Wednesday, 1 July 2015

Don’t pull your punches

These days people like to believe they’re speaking out courageously. They’re telling truths that others dare not tell, saying the unsayable and boldly articulating what no man has articulated before.

Anyway that’s what Bishop Tom Butler seemed to be trying to do on Today’s Thought for the Day. He had an anecdote for us about preventing extremism, which contained a knowing message, which I took to be:  All religions have nasty, violent and vengeful bits, and before true openness and interfaith understanding can be achieved these unpalatable passages need to be brought out into the open, and preferably rejected or at least adapted to fit civilised society. And Bob’s your uncle. Extremism tackled.



However, the anecdote he proceeded to deliver did not cite or specify the nasty, vengeful, racist bits in the Quran. You know, those parts which  inspire the particular ‘extremism’  that’s causing all the current difficulties.

No. Bishop Butler must have thought we weren’t ready to hear any of that; perhaps he wasn’t quite ready to say it.  Instead he used an analogy. Don’t bother to rack your brains any further, his tale concerned a Jewish rabbi.
  
At some interfaith gathering or other, the particular party game they were playing required all the multi-faith religious leaders to read out an uplifting verse from their own particular sacred scriptures.  But the rabbi was ill, so he had kindly sent his chosen verses (from psalm137) to be read out.

“You devastator! Happy shall they be who pay them back for what you have done to us. Happy shall they be who take your little ones and dash them against the rock” 

“There was a stunned silence. Later I met the rabbi and asked him why ever did you choose that lamentable psalm?” 
continued Bishop Butler, getting into his stride, and recounting the rabbi's reply as follows: 

“All our scriptures have difficult and even scandalous passages, and we won’t make real progress in interfaith relationships until we have the courage to discuss those with one another”

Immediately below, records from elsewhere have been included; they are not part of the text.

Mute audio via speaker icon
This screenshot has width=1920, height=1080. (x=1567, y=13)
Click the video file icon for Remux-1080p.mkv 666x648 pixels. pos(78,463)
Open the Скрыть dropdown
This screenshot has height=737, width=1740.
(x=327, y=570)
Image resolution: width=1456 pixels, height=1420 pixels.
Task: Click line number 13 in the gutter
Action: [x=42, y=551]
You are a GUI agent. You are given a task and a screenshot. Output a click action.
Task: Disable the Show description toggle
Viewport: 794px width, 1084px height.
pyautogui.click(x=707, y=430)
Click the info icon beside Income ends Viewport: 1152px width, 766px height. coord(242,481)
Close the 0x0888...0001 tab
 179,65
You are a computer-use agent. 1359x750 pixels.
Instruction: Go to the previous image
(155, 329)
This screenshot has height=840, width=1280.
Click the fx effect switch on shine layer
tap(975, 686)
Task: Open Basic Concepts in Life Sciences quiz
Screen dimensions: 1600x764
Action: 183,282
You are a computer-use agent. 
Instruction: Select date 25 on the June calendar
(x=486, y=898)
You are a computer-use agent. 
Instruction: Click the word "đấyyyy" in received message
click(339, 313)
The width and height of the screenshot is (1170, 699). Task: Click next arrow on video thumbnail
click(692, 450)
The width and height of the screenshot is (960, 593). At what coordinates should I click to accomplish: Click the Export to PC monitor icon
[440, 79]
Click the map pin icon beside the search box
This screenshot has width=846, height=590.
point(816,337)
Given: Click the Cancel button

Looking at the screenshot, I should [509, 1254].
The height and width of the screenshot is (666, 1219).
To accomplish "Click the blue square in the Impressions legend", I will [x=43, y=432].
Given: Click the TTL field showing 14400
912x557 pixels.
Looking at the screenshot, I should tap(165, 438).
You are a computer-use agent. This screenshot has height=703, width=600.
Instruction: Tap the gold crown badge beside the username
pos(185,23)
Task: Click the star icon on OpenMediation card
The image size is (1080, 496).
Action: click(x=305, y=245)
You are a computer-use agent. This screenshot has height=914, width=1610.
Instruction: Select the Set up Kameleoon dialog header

The Bishop followed this with what he undoubtedly intended as his TFTD message, although one might speculate that several unintended messages had already been delivered.
“As a Christian it made me think of the leader of the Jonestown community who, before they committed mass suicide, was fond of quoting to the Christian followers of his extremist sect the words from St. Luke’s gospel. “Whoever does not hate father and mother wife and children, brothers and sisters cannot be my disciple.”
It’s commonly said that people committing atrocities are not real members of the faith they’re dying for or killing for, but that’s certainly not their own understanding. They’re feeding on certain verses on their sacred scriptures or events in their faith history, which encourage them to act in extreme or even violent ways. Well the truth is that any world faith doesn’t have a single colour to its understanding of God and the world. It’s a spectrum of colours.”

Get it? Jews and Christians are potentially violent extremists too. We’ve all got an inner suicide bomber, and it’s still in there somewhere, just waiting to be ignited.
“That’s why it’s difficult to put our finger on real Christianity or real Islam or real Judy-ism, or even real Britishness”


It amuses me when people say ‘Judy-ism’. Punch and Judy are indeed a violent couple. Islam is Punchism, then. Islam is Mr. Punch to the Jews’ Judy. That’s the way to do it.

I see what Bishop Butler is doing here. He wants us to believe that Christians and Jews are inherently as hate-filled and vengeful as (so-called) Islamic State. There but for the grace of progress and civilisation, go we all.

But Bishop, Muslims are not the new Jews. Let’s call a spade a spade. No more moral equivalence. If you must besmirch Jews by bandying about colourful passages from the Hebrew Bible, or if you want to distance yourself from the bad bits in your own sacred verses by citing examples from extreme Christian sects, then go ahead. Be open, why don’t you. 

Most of all, if you want to be seen as a plain speaker don’t beat about the bush.  If you want to say that it’s high time Muslims brought their religion into the 21st century, just say so.